Round-trip and resolve
obj: Path | Image.Image | bytes | str = ctx.get(img) # instance: returns the stored object
row: dict | None = mm.Context.get(f"{ctx.session_id}/{img}") # classmethod: cross-session DB lookup
Instance ctx.get(ref) returns the exact Python object you put — identity is preserved for in-memory items (no copy, no rehydrate). Classmethod mm.Context.get("<session>/<ref>") resolves against the global ~/.local/share/mm/mm.db when you only have a ref string and no live Context.

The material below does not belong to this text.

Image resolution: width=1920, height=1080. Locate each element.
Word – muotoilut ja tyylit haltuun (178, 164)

Missed a ref? ctx.get("img_a1b2cZ") raises mm.RefNotFoundError (a KeyError subclass) with a Levenshtein-based "did you mean" and the full context table inline — agent-friendly by default.
Render
ctx.print_tree() # insertion-order tree with metadata
print(ctx.to_md(mode="fast")) # markdown: ref | kind | source | content
print(repr(ctx)) # markdown summary: ref | kind | source
Context(session=019da4…, items=4)
├── [1] img_a1b2c3 image /abs/path/photo.jpg
├── [2] img_9f0e12 image PIL.Image(RGB, 1024×768)
│ └─ note: "product hero shot"
├── [3] doc_d4e5f6 document /abs/path/paper.pdf
│ ├─ summary: "Attention is all you need"

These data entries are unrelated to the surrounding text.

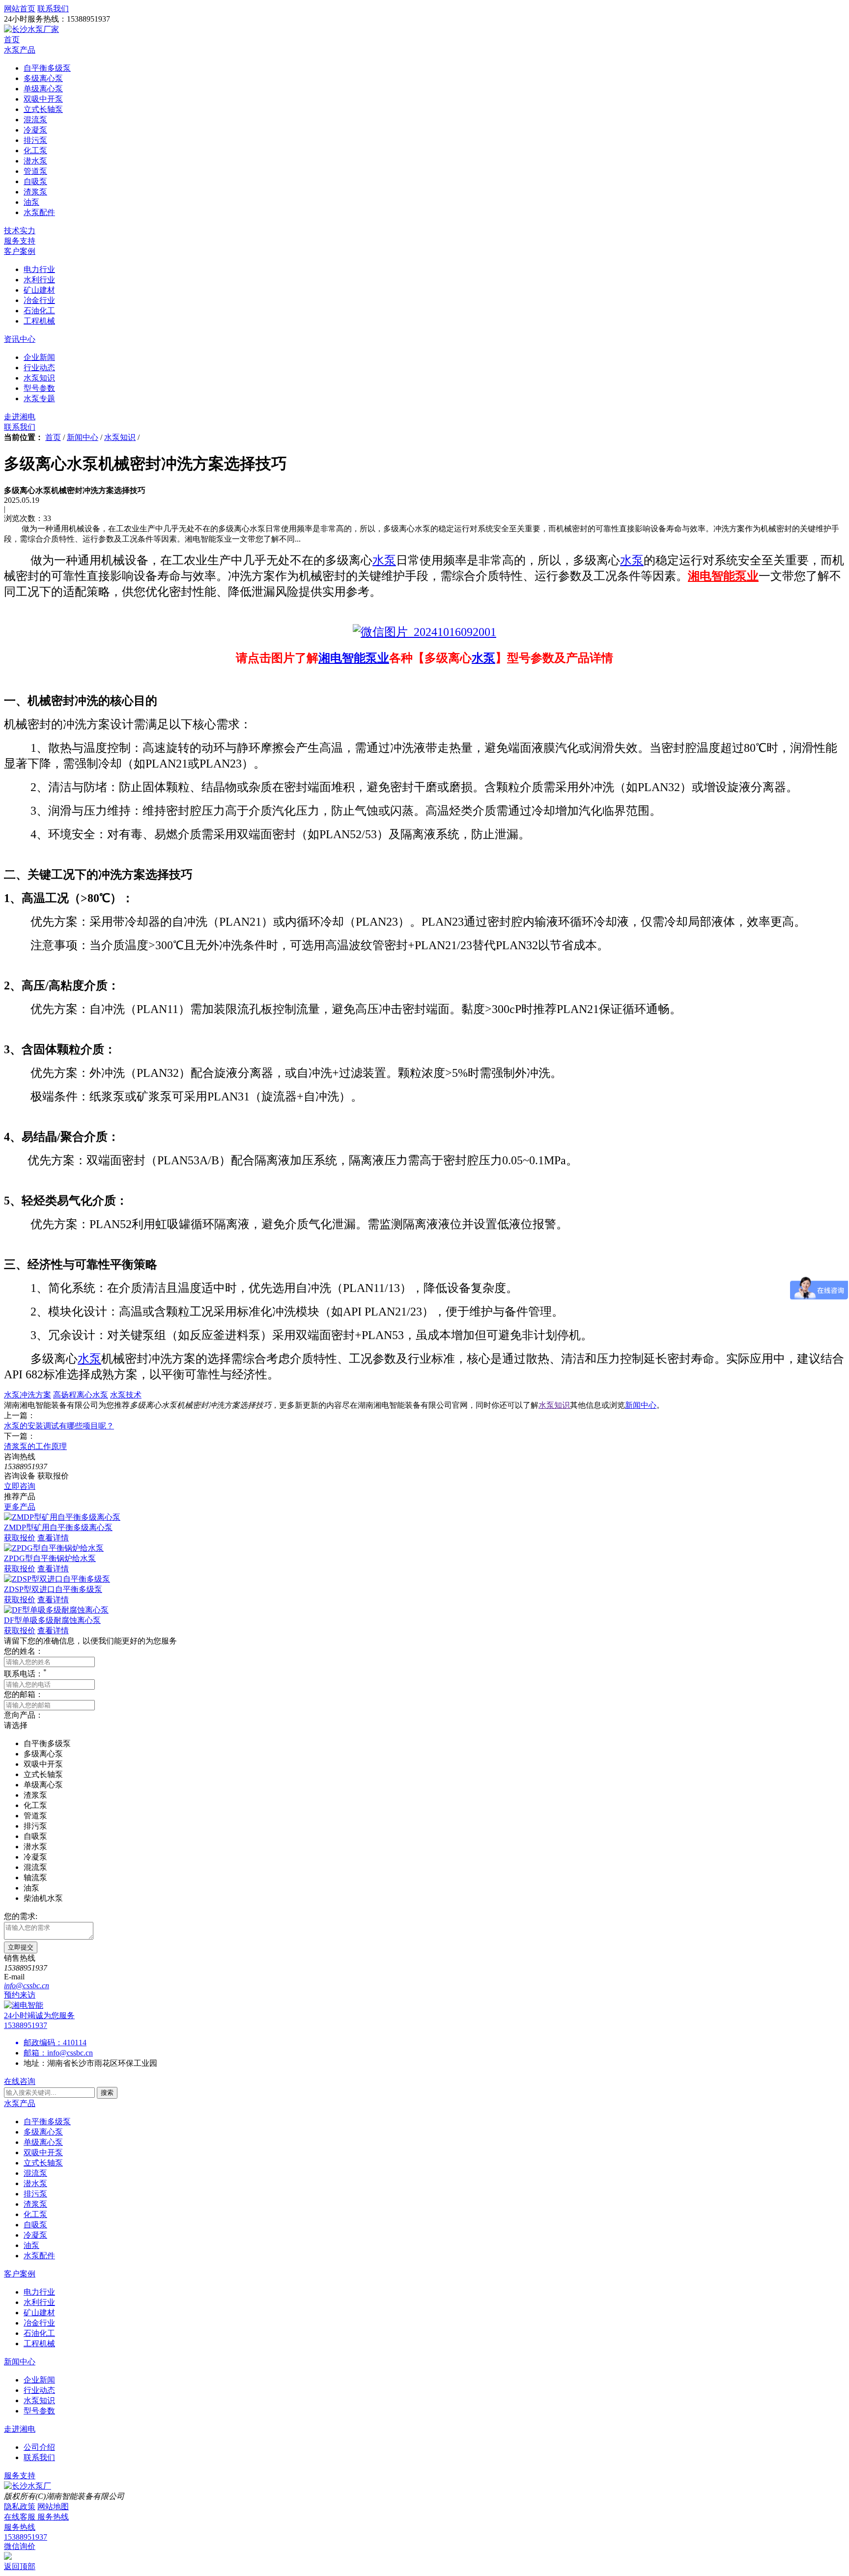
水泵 (384, 560)
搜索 (107, 2092)
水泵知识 (120, 437)
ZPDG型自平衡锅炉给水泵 (50, 1558)
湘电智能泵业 (723, 576)
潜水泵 (35, 2183)
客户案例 (19, 251)
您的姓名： (23, 1651)
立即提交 (20, 1947)
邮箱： (35, 2053)
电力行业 (39, 2292)
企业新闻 (39, 2380)
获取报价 (19, 1538)
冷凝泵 (35, 2235)
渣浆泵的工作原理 (35, 1446)
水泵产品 (19, 50)
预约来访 (19, 1995)
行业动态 (39, 2390)
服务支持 (19, 241)
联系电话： (25, 1674)
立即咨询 (19, 1486)
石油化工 (39, 2333)
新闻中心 (82, 437)
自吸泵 (35, 2224)
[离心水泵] (424, 633)
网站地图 (53, 2506)
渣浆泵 (35, 2204)
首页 (12, 39)
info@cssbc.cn (70, 2053)
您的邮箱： (23, 1694)
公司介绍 (39, 2447)
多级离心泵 (43, 2132)
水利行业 (39, 2302)
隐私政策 (19, 2506)
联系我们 (19, 427)
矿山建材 (39, 2312)
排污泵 (35, 2194)
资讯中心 (19, 339)
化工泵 (35, 2214)
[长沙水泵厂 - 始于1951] (27, 2486)
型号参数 (39, 2411)
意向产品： (23, 1715)
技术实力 (19, 230)
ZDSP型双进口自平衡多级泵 (53, 1589)
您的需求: (20, 1916)
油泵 (31, 2245)
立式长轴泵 (43, 2163)
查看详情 (53, 1538)
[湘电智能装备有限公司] (23, 2005)
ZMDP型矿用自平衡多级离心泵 (58, 1527)
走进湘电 (19, 416)
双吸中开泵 (43, 2152)
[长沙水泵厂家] (31, 29)
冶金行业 (39, 2323)
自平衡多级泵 (47, 2121)
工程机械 (39, 2343)
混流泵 (35, 2173)
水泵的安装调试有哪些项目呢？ (59, 1426)
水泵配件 (39, 2255)
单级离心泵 (43, 2142)
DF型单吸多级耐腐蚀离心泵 (52, 1620)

│ └─ tags: [nlp, transformer]
└── [4] vid_7890ab video /abs/path/clip.mp4
├─ scene: 3
└─ actor: "A"
Context("~/data") continues to support the directory-scan surface (to_polars, to_pandas, to_arrow, sql, show, info). See docs/api.md for the full spec — print_tree layouts, cross-session resolution, and the deferred save() API.
Integrations
Claude Code
Install the mm-cli-skill via the skill marketplace:
claude
> /plugin marketplace add vlm-run/skills
> /plugin install mm-cli-skill@vlm-run/skills
> Organize my ~/Downloads folder using mm
npx skills
Install mm-cli-skill globally so any CLI assistant or agentic tool can discover it:
npx skills add vlm-run/skills@mm-cli-skill
Universal assistants (OpenClaw, NemoClaw, OpenCode, Codex, Gemini CLI)
Install the mm-cli-skill globally first, then start your preferred tool:
# One-time setup
npx skills add vlm-run/skills@mm-cli-skill
# Then use any CLI assistant — it will discover mm automatically
openclaw "Organize my ~/Downloads folder using mm"
codex "Find all PDFs in ~/docs and summarize them with mm"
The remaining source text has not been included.